Certain statements in this Quarterly Report on Form 10-Q, particularly statements contained in this Item 2, "Management's Discussion and Analysis of Financial Condition and Results of Operations" constitute "forward-looking statements" within the meaning of Section 27A of the Securities Act of 1933, as amended, and Section 21E of the Securities Exchange Act of 1934, as amended. The words "anticipate", "believe", "estimate", "expect", "plan", "intend" and other similar expressions are intended to identify these forward-looking statements, but are not the exclusive means of identifying them. Forward-looking statements included in this Quarterly Report on Form 10-Q or hereafter included in other publicly available documents filed with the Securities and Exchange Commission ("SEC"), reports to our stockholders and other publicly available statements issued or released by us involve known and unknown risks, uncertainties, and other factors which could cause our actual results, performance (financial or operating) or achievements to differ from the future results, performance (financial or operating) or achievements expressed or implied by such forward looking statements. Such future results are based upon our best estimates based upon current conditions and the most recent results of operations. Various risks, uncertainties and contingencies could cause our actual results, performance or achievements to differ materially from those expressed in, or implied by, the forward-looking statements contained in this Quarterly Report on Form 10-Q. These include, but are not limited to, those described below under the heading "Factors That May Affect Future Results" and in Part II, Item 1A, "Risk Factors" as well as under Item 1A, "Risk Factors" of our most recently filed Annual Report on Form 10-K for the year ended December 27, 2008 and our other periodic reports filed with the SEC. We assume no obligation to update these forward looking statements contained in this report, whether as a result of new information, future events or otherwise.
Overview
We are a leading brand in the party industry in the markets we serve and a leading resource in those markets for consumers seeking party goods, party planning advice and relevant information. We are a party goods retailer operating stores throughout New England, where 45 of our 50 retail stores are located. We also license the name "iparty.com" (at www.iparty.com) to a third party in exchange for royalties, which to date have not been significant.
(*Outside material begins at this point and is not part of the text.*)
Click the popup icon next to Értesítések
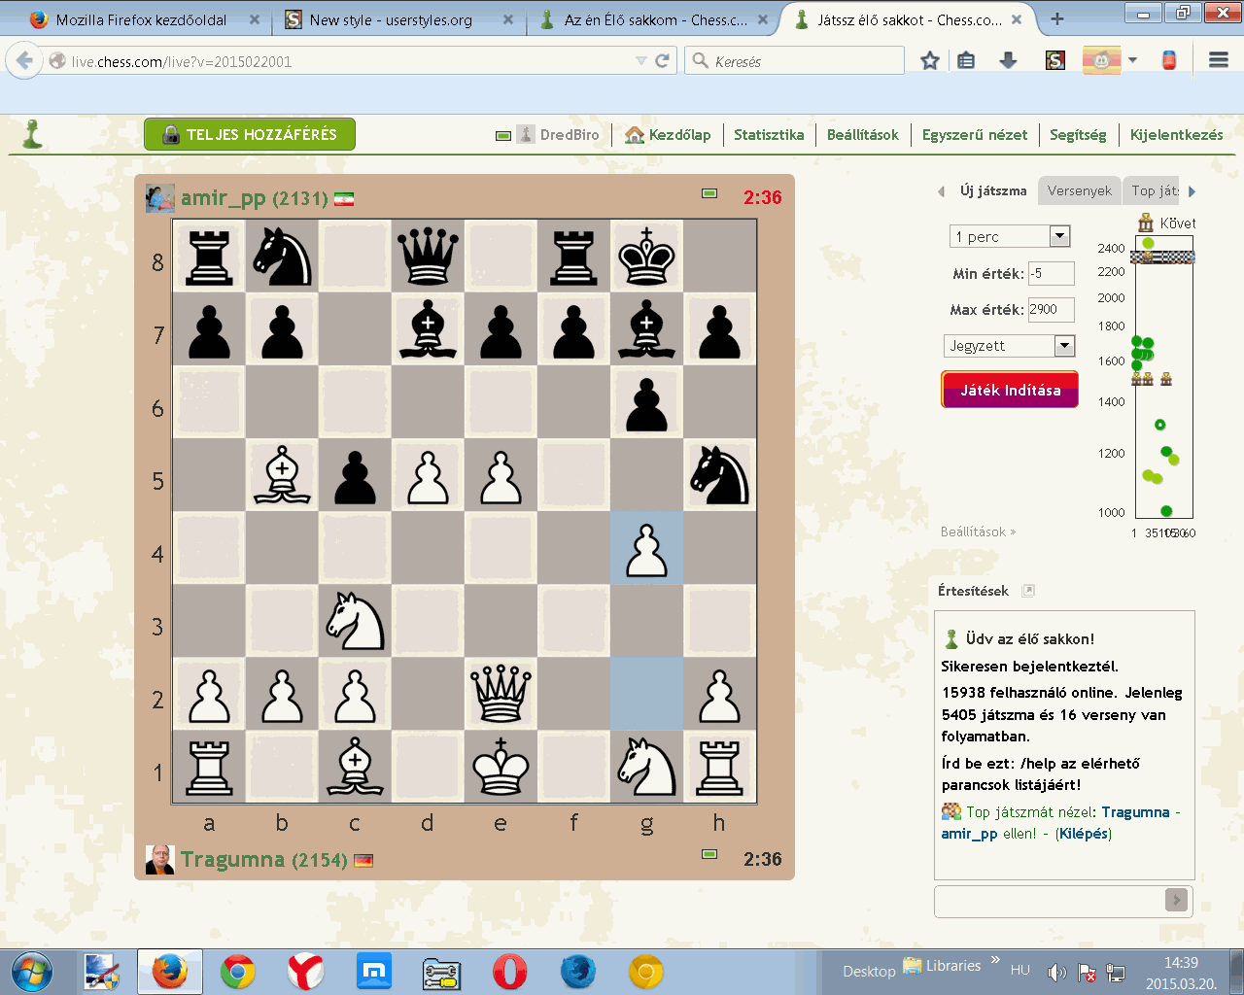This screenshot has width=1244, height=995. point(1028,590)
Our 50 retail stores are located predominantly in New England with 25 stores in Massachusetts, 7 in Connecticut, 6 in New Hampshire, 3 in Rhode Island, 3 in Maine and 1 in Vermont. We also operate 5 stores in Florida. Our stores range in size from approximately 8,000 square feet to 20,500 square feet and average approximately 10,300 square feet in size. We lease our properties, typically for 10 years and usually with options from our landlords to renew our leases for an additional 5 or 10 years.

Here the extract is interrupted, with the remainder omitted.